-- Exercise data follows --

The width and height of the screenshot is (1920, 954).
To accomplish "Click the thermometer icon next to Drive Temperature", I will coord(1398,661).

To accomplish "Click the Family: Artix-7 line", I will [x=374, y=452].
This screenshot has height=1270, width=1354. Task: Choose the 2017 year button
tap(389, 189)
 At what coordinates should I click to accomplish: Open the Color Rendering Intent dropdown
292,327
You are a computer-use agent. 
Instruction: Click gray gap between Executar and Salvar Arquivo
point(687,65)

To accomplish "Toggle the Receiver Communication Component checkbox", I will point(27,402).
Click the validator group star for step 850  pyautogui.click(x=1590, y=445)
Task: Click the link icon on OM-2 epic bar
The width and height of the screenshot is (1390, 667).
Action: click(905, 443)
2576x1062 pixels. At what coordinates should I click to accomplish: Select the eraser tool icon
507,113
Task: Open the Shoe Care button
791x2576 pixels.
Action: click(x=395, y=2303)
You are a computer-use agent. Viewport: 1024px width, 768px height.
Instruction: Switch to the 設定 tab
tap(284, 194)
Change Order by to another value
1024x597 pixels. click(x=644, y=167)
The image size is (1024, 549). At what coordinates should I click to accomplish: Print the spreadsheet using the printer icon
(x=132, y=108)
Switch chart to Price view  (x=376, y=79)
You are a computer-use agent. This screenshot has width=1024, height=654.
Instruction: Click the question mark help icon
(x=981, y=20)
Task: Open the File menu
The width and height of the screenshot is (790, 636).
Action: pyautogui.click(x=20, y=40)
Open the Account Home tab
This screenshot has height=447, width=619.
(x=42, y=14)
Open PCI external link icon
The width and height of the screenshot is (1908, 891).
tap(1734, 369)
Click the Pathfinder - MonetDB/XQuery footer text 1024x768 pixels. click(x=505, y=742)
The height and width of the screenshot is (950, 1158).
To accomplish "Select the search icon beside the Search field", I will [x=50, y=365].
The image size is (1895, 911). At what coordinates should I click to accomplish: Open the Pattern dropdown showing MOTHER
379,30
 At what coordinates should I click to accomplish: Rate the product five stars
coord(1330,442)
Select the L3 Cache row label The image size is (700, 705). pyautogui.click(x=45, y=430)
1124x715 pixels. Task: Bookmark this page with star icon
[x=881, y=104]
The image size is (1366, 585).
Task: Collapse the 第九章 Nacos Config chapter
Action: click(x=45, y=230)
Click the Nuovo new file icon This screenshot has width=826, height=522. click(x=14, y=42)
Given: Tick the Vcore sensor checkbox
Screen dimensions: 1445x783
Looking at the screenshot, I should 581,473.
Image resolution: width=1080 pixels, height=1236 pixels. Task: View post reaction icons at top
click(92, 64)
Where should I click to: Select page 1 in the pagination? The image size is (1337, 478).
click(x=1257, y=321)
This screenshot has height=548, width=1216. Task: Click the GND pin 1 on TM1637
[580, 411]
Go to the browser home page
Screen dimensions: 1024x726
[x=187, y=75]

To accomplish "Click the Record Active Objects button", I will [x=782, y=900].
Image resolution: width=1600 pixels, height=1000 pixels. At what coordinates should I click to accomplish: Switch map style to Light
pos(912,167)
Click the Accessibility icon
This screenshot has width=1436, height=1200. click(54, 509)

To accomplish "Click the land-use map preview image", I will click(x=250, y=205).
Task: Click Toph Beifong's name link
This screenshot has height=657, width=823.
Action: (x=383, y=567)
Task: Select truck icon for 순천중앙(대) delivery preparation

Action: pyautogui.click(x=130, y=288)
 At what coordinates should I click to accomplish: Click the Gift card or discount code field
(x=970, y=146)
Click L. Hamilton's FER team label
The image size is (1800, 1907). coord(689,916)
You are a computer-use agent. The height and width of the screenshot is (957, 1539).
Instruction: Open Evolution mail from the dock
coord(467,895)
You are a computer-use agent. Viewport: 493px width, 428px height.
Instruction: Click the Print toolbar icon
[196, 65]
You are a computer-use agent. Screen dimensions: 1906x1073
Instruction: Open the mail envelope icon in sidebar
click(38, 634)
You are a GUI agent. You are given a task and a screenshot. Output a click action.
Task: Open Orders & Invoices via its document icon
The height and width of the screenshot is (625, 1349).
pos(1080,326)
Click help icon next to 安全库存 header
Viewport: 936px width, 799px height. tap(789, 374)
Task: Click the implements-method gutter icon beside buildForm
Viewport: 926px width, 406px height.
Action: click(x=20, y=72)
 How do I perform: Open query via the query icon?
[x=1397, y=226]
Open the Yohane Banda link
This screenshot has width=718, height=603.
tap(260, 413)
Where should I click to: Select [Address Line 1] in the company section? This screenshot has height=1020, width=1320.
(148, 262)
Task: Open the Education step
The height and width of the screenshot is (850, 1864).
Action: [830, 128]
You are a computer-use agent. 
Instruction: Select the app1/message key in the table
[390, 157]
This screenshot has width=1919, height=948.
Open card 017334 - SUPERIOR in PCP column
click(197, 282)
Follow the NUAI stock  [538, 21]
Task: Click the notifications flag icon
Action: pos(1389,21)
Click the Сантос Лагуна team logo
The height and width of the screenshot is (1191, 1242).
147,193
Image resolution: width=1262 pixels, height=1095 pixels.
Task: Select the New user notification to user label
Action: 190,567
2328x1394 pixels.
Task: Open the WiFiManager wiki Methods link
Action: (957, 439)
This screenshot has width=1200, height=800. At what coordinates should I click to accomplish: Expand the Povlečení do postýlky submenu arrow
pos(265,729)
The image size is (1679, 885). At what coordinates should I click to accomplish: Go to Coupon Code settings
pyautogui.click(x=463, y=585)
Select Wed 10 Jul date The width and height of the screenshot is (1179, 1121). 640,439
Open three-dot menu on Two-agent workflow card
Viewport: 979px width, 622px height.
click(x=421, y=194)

-- Exercise data concluded --

### Exercise objective
Scan the lines above for "agent", then copy every one that has it.

### Exercise output
You are a computer-use agent. 
You are a computer-use agent. Viewport: 1024px width, 768px height.
You are a computer-use agent. This screenshot has width=1024, height=654.
You are a computer-use agent. The height and width of the screenshot is (957, 1539).
You are a computer-use agent. Viewport: 493px width, 428px height.
You are a computer-use agent. Screen dimensions: 1906x1073
You are a GUI agent. You are given a task and a screenshot. Output a click action.
You are a computer-use agent. 
Open three-dot menu on Two-agent workflow card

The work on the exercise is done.